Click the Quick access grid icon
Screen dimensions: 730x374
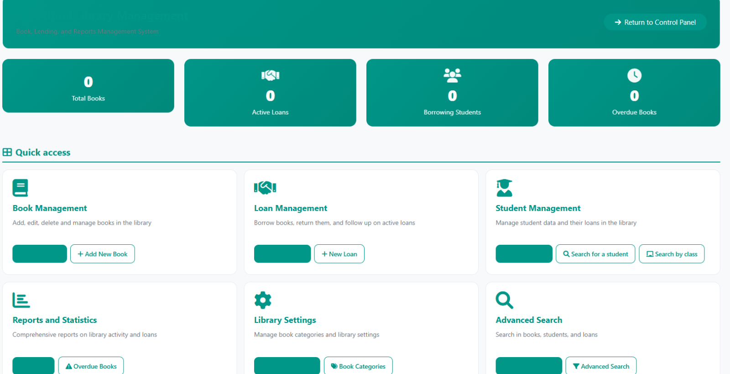point(7,152)
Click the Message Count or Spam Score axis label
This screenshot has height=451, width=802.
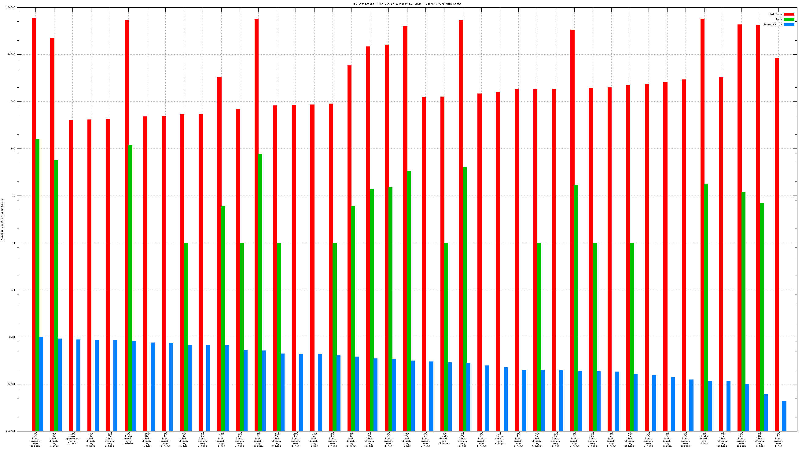[x=2, y=219]
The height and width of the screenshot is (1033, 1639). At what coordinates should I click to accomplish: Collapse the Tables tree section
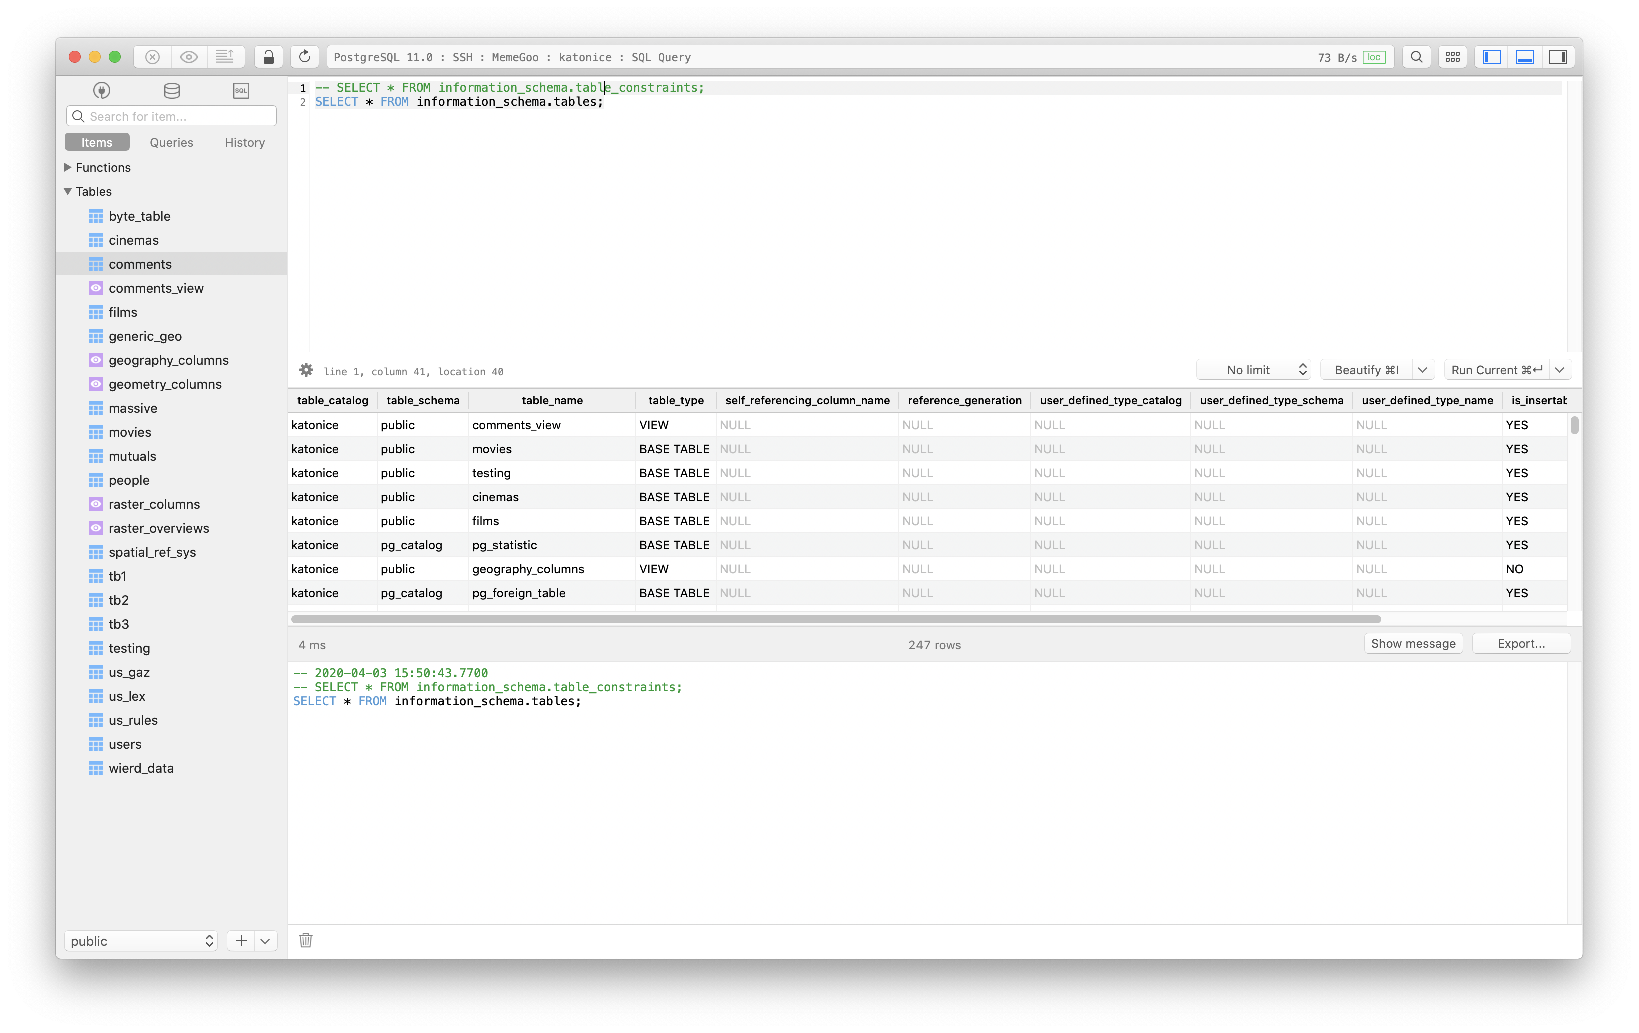(67, 191)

> _What the task requires_:
Pick out every line in the rows above that contains the word "height", matching case exactly, and copy each one.

> _Correct result_:
This screenshot has height=451, width=802.
The height and width of the screenshot is (1033, 1639). At what coordinates should I click to accomplish: Collapse the Tables tree section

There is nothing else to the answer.